Rubber Rabbitbrush (Ericameria nauseosa) is a small perennial shrub that grows in a wide variety of harsh habitats from the west coast all the way to Texas and North Dakota. In the Southern Cascades you can still see the last of its flowers in November, but it’s prime flowering season is August-October. It’s bright and prolific yellow flowers are a very abundant source of food for pollinating insects and birds, and the leaves are an important winter food for browsing mammals.

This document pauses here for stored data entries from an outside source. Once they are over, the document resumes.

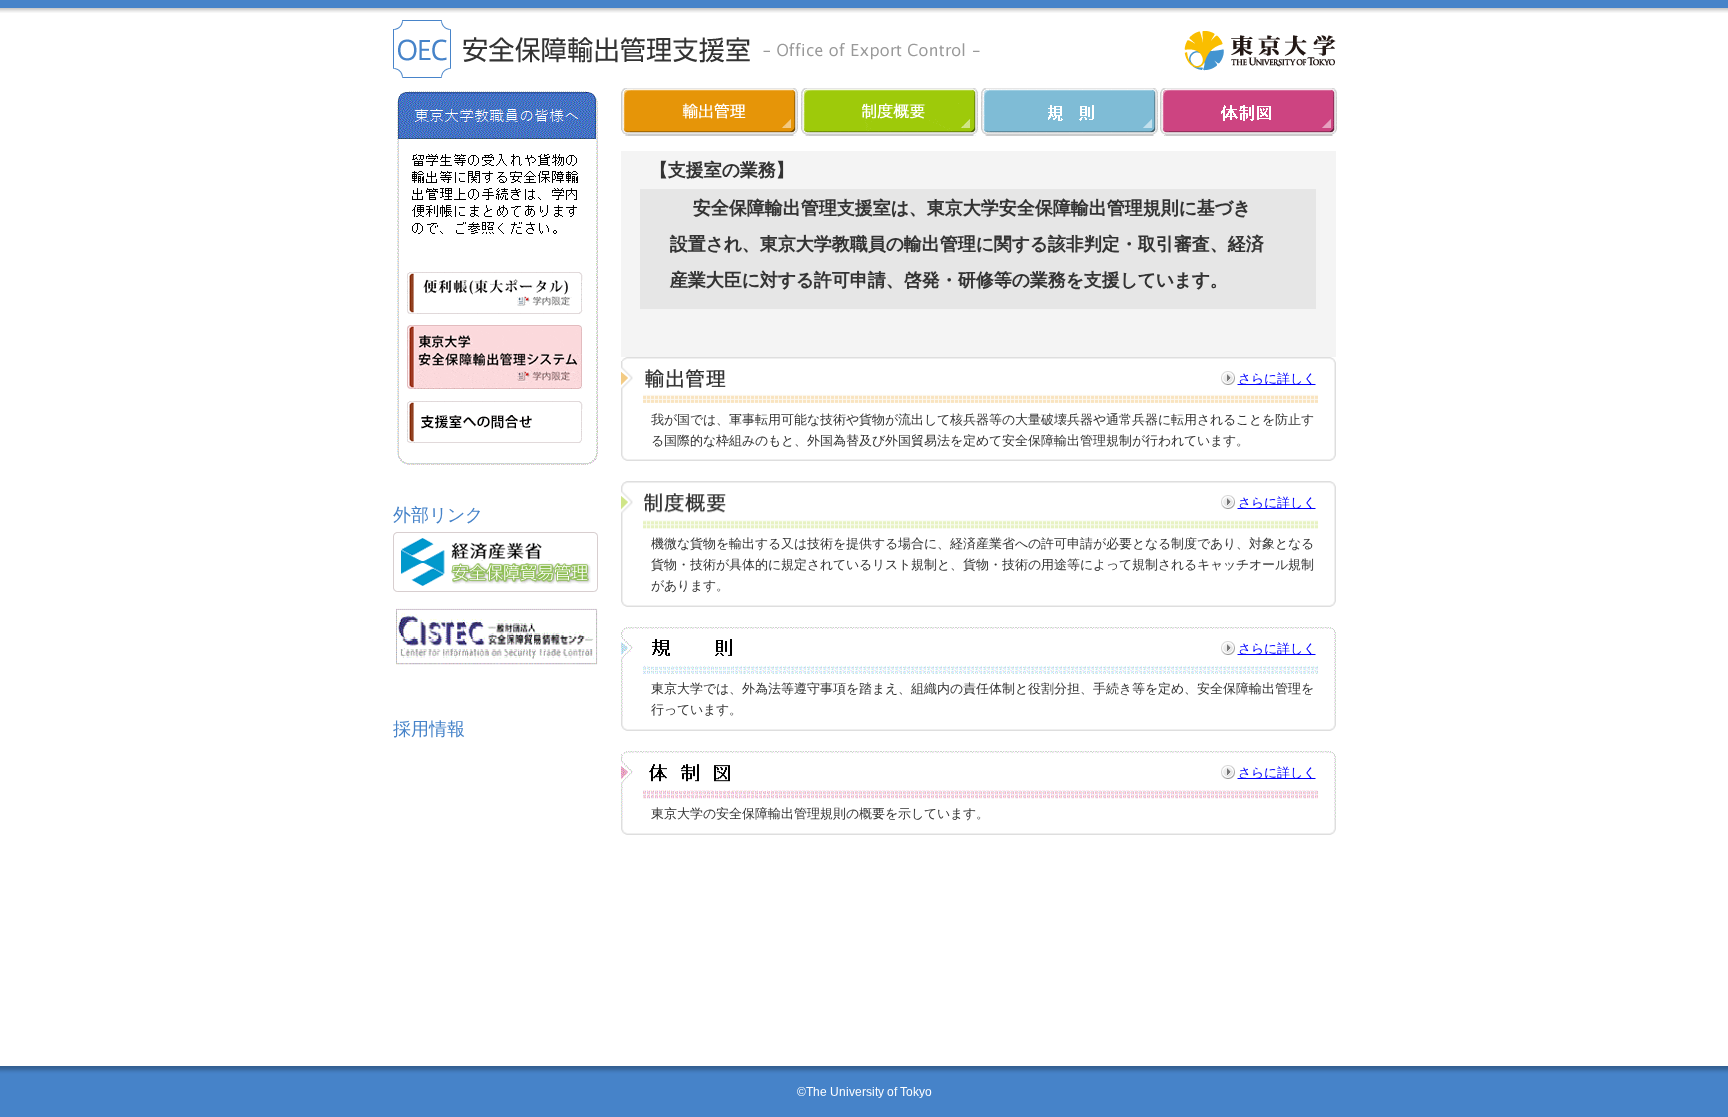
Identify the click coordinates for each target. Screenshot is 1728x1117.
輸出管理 (711, 112)
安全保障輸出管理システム (495, 356)
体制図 (1248, 112)
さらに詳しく (1277, 378)
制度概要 (891, 112)
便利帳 (495, 285)
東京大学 (1259, 50)
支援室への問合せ (495, 427)
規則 (1070, 112)
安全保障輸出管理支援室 (688, 49)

Rubber Rabbitbrush is an excellent revegetation plant in disturbed areas, as it propagates easily and grows fast in a range of poor soil conditions. It also thrives in dry environments, making it a great choice for xeriscaping (landscapes designed to reduce or eliminate the need for irrigation). It is often found growing in desert-like habitats alongside sagebrush – both of which are in the Asteraceae (sunflower) family. It’s deep growing roots also make it very useful for stabilizing ground prone to erosion or damaged by mining.
Ethnobotanical uses of the plant include making a yellow dye from the flowers, using the rubbery stems in basket making, and making tea and chewing gum. As its name suggests, it can actually be used to make rubber from the plant’s sap. Rubber production potential varies depending on the growing conditions, but it is known to produce more rubbery sap in dryer, hotter conditions.
Taxonomy fact: the “nauseosa” species name relates to the pungent smell the plant gives off when the leaves are rubbed. Some say it’s a pineapple-like aroma, while it’s more foul and rubbery to others.